═══ Dataset records

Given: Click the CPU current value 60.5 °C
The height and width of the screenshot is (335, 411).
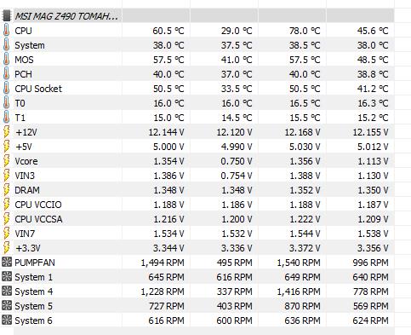Looking at the screenshot, I should (168, 31).
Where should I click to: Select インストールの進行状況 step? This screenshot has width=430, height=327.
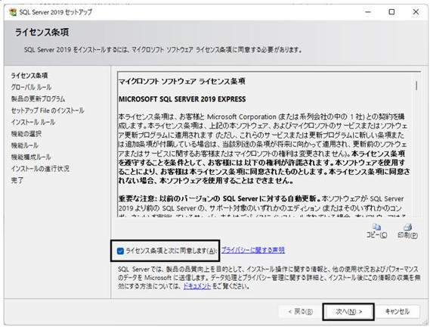click(x=40, y=169)
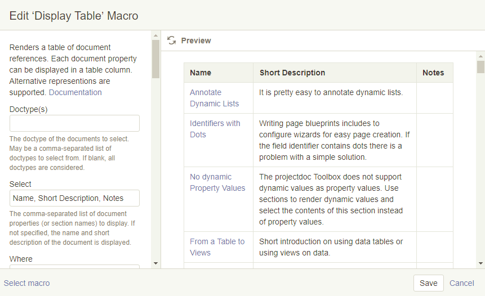Image resolution: width=485 pixels, height=296 pixels.
Task: Click the Preview refresh icon
Action: 172,41
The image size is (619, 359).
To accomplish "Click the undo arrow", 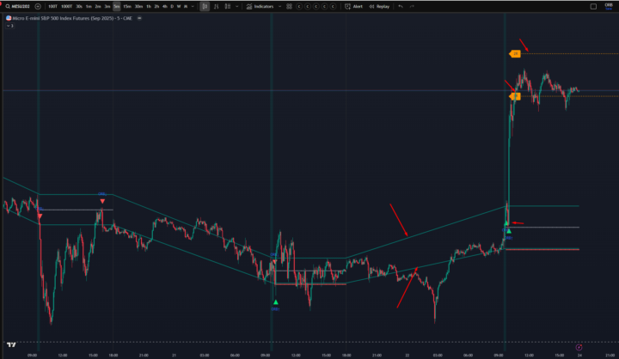I will [x=400, y=6].
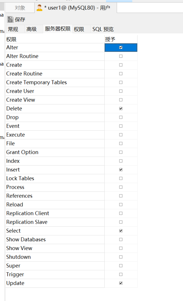Click the 保存 button label
This screenshot has width=183, height=301.
coord(20,20)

══════

> **Directions**
Excerpt from the records above: set down only the lines from the one that contains "Where should I" through the one that contains "The image size is (619, 359).", inclusive, word for word. Pictures stay out.

> **Answer to this exercise**
Where should I click to: Select インストールの進行状況 step? This screenshot has width=430, height=327.
click(x=40, y=169)
Image resolution: width=485 pixels, height=296 pixels.
Task: Click the Preview refresh icon
Action: 172,41
The image size is (619, 359).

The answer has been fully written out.